Consider the matrix $ A = \left( \begin{matrix} 1/2 & 1/2 & 0 & 0 & 0 & 0 \\ 1/3 & 1/3 & 1/3 & 0 & 0 & 0 \\ 0 & 1/2 & 0 & 1/2 & 0 & 0 \\ \vdots & \ & \ddots & & \ddots & \\ 0 & \cdots & 0 & 1/3 & 1/3 & 1/3 \\ 0 & \cdots & 0 & 0 & 1/2 & 1/2 \end{matrix} \right) $
This question is about the singular vectors of $A$, i.e., the eigenvectors of $A^T A$. Ill denote them by $v_1, \ldots, v_n$. Suppose $n$ is even, and let $P$ be the permutation matrix which flips the vector around the midpoint, i.e., $P$ flips entries $1$ and $n$, entries $2$ and $n-1$, and finally entries $n/2$ and $n/2+1$.

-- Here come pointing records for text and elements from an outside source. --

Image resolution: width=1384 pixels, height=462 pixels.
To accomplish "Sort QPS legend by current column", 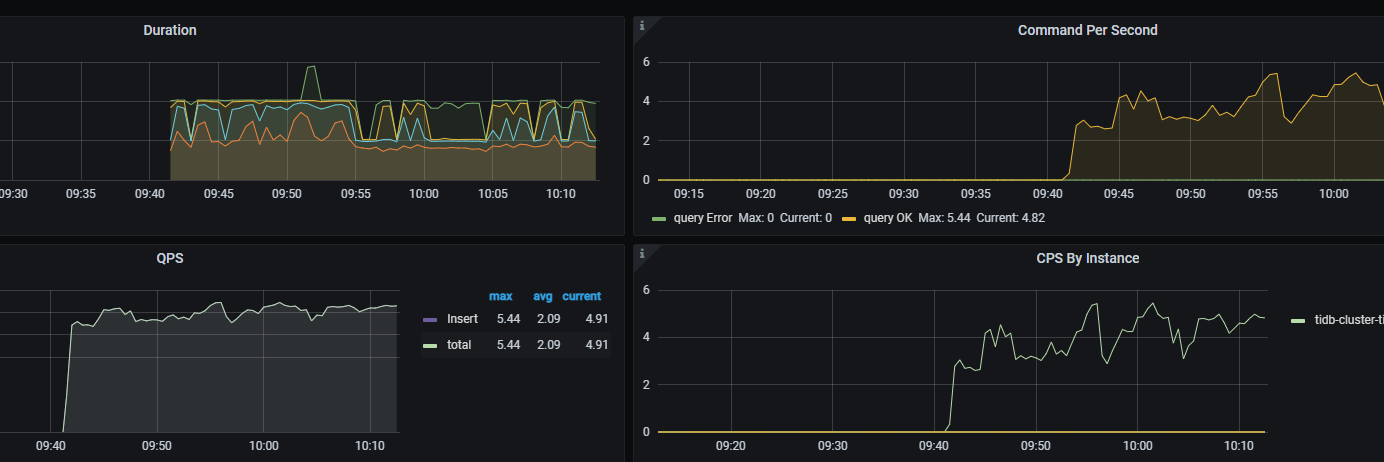I will click(x=581, y=296).
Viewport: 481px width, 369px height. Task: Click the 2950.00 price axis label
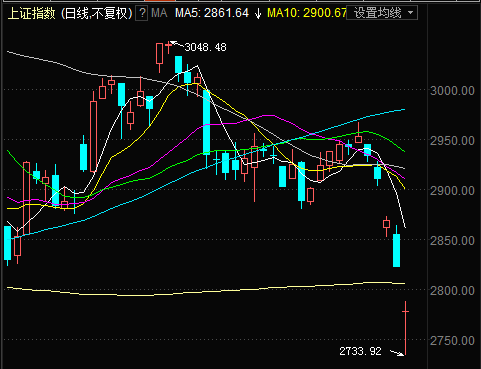point(452,141)
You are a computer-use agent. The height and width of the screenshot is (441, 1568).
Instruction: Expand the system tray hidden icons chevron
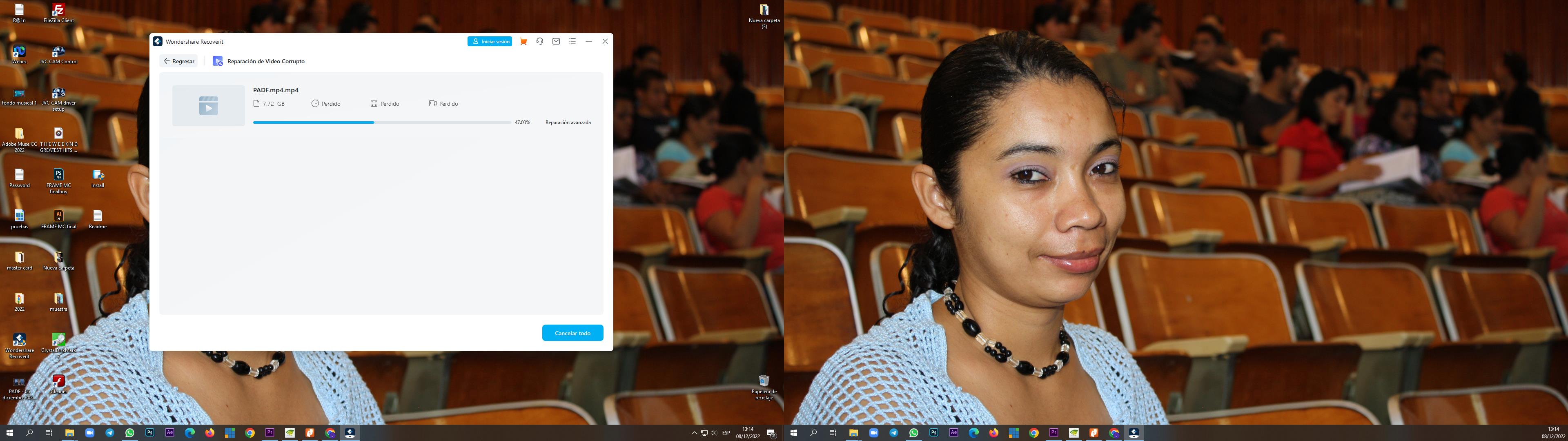694,433
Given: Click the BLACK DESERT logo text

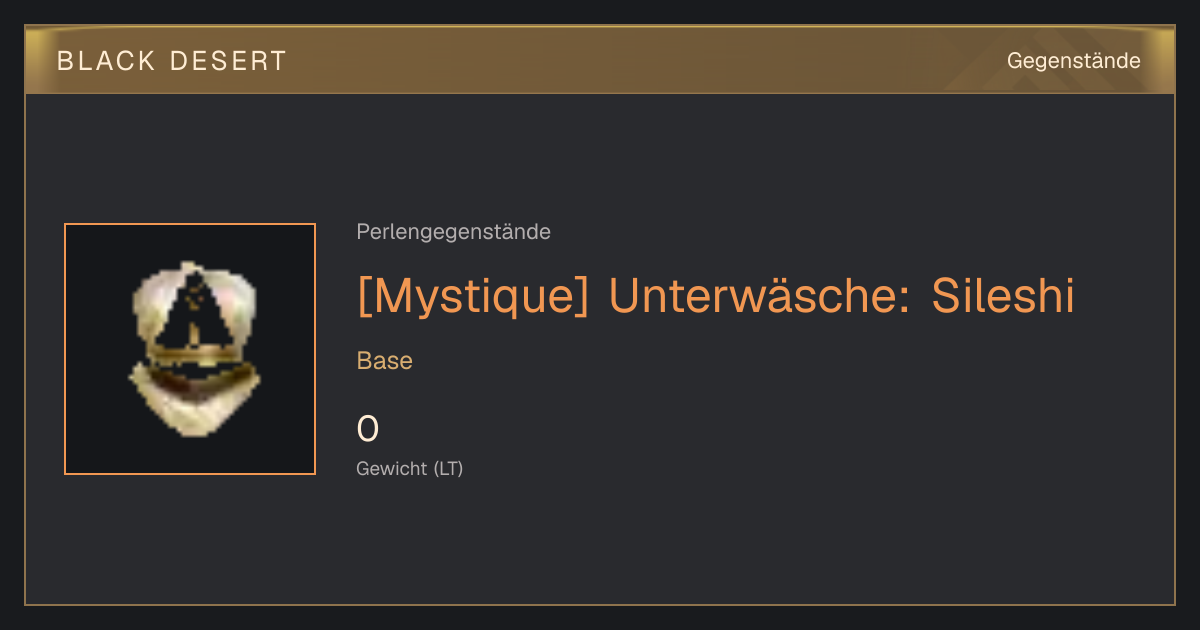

Observation: A few numerical experiments in MATLAB suggest that exactly half of the $v_i$ satisfy $Pv=-v$ and the remainder satisfy $Pv=v$.
My question: Can someone provide an explanation for why this is the case?
Update: I suppose I should note that it isn't surprising that we can find eigenvectors which satisfy either $Pv=v$ or $Pv=-v$. Indeed, we can go through the list of $v_1, \ldots, v_n$ and if $Pv_i \neq v_i$, then because $Pv_i$ is also an eigenvector of $A^T A$ with the same eigenvalue, we can replace $v_i$ with v_i'=v_i+Pv_i, v_i''=v_i-Pv_i; then Pv_i' = v_i', Pv_i'' = -v_i''; finally we can throw out the redundant vectors. What is surprising to me is that the orthogonal basis returned by the MATLAB eig command has exactly half of the vectors which satisfy $Pv=v$ and exactly half which satisfy $Pv=-v$.